Ich brauchte durchschnittlich mit hohem Stadtanteil 9,5 Liter. Der Testverbrauch der gesamten Redaktion liegt bei 9,2 Litern. Das ist das, was moderne Diesel-2-Tonner mit dem Beschleunigungsvermögen eines 911 Carrera G-Modells von 1989 (6,1 Sekunden auf 100 km/h) wenn sie gut gemacht sind, eben brauchen. Zwischen Autokritikern und Fans verteilen Autos mit solchen Verbrauchswerten die Karten in der Argumentation allerdings ziemlich ungleich. Man mag sich gar nicht so recht vorstellen, was der neue V8 TDI im Touareg in der Praxis als Wegelohn einfordert. Wie dort bin ich zudem der Ansicht, dass VW es Kritikern wenigstens minimal schwerer machen könnte, in dem alle Touareg die ab Januar 2021 gültige Euro 6d erfüllen würden. Tun sie aber nicht: Der Auslöser der Abgasdebatte der vergangenen Jahre hält sich weiterhin zurück, statt Vorbild zu sein.

Einen besseren Schnitt verspricht hier nicht einmal der oben schon erwähnte Volvo-Dieselhybrid XC 90 B5, der zwar 50 PS schwächer, 1,5 Sekunden behäbiger ist, aber laut Prospekt exakt die gleiche Menge Diesel verlangt. Mit einem 75-Liter-Tank für Diesel und einem 24-Liter-Tank für AdBlue ist der Touareg zudem für jede Fernreise wunderbar gerüstet. Im Offroadpaket ist sogar ein 90-Liter-Tank enthalten, wenn man dem modernen, heckbetonten Permanentallrad einen Expeditionsanstrich geben will.

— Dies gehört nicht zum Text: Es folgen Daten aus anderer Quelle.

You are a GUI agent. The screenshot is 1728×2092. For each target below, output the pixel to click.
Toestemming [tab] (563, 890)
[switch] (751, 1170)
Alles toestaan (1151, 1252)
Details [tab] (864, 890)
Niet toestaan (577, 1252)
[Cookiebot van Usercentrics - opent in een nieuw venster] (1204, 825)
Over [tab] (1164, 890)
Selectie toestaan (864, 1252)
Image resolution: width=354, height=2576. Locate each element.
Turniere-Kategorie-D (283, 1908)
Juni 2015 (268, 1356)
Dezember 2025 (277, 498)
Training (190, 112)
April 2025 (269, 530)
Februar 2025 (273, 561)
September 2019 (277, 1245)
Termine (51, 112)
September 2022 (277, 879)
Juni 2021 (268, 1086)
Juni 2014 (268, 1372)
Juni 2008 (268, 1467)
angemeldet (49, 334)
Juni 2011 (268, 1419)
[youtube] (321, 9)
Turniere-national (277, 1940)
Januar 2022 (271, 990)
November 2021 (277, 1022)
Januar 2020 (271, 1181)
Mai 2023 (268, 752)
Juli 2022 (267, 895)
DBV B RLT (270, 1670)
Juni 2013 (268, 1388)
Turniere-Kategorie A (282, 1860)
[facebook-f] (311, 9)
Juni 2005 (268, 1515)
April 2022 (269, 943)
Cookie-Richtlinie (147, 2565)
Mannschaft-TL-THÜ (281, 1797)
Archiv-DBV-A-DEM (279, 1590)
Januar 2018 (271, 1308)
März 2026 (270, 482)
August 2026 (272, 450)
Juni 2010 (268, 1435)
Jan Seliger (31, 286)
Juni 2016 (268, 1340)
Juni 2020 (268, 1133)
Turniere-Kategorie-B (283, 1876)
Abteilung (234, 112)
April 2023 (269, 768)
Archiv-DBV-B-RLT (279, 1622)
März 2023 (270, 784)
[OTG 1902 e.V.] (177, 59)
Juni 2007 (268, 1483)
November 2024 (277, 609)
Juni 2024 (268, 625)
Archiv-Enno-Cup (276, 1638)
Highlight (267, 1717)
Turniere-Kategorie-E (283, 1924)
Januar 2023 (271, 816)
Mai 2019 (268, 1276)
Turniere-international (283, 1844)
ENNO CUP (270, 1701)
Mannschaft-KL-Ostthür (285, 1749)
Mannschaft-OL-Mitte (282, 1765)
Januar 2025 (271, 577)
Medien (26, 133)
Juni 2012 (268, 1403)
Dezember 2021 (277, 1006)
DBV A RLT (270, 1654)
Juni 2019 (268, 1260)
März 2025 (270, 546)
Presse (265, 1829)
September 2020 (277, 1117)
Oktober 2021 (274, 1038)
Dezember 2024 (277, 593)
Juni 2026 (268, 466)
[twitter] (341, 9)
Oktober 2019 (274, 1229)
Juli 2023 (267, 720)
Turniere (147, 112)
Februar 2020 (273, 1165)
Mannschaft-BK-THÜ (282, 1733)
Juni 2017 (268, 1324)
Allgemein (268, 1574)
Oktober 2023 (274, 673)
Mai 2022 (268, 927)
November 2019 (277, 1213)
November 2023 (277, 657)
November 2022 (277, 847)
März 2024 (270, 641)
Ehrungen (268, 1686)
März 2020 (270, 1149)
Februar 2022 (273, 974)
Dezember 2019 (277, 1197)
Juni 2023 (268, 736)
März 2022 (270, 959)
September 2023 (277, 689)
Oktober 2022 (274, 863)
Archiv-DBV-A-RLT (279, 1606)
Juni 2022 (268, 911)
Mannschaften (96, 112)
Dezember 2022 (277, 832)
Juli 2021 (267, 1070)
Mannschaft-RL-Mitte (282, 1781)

Zugegebenermaßen hat der Touareg im Testzeitraum noch nicht einmal eine Grasnarbe unter die 20-Zöller bekommen. Aber die Art und Weise, wie er bisher in jeder Fahrdisziplin dienstfertig abgeliefert hat und das Studium seiner technischen Schlechtwegevorbereitung führen dazu, dass ich nicht glaube, dass sich der Touareg abseits der Straßen dumm anstellt. Dazu gehört auch oben erwähntes Offroadpaket, das einen technischen Unterschutz umfasst. Da der größte Schwachpunkt eines Geländewagens aber meist auf dem Fahrersitz zu finden ist, bietet der Touareg auch nützliche Assistenz wie etwa eine Offroad-Monitor-Anzeige des Zentralbildschirms, die unter anderem auch den Lenkwinkel anzeigt.

EDV-Verstimmung

Assistenz bietet der Touareg in jeder Hinsicht. Hier ist viel gut und noch mehr teuer. Das große Paket mit Abstandsregeltempomat mit automatischer Geschwindigkeitsbegrenzung, Spurhalte- und –wechselassistent, Notbremsassistent, Staulenkassistent usw. kostet 2300 Euro und funktionierte im Testwagen sehr gut. Auch die automatische Geschwindigkeitsbegrenzung die während einer Tempomatfahrt eine Geschwindigkeitsbegrenzung erkennt und das Fahrzeug automatisch ohne Zutun des Fahrers auf die erlaubte Geschwindigkeit begrenzt bzw. bei Aufhebung wieder auf die Wahlgeschwindigkeit beschleunigt, funktioniert gut. Nicht sehr gut ist es, wenn der Tempomat auf einer freien Autobahn bei 230 km/h lästig versucht, auf 30 km/h abzubremsen, weil er eine EDV-Verstimmung hat. Aber wirklich hundertprozentig zuverlässige Systeme gibt es in dieser Hinsicht aktuell nirgends.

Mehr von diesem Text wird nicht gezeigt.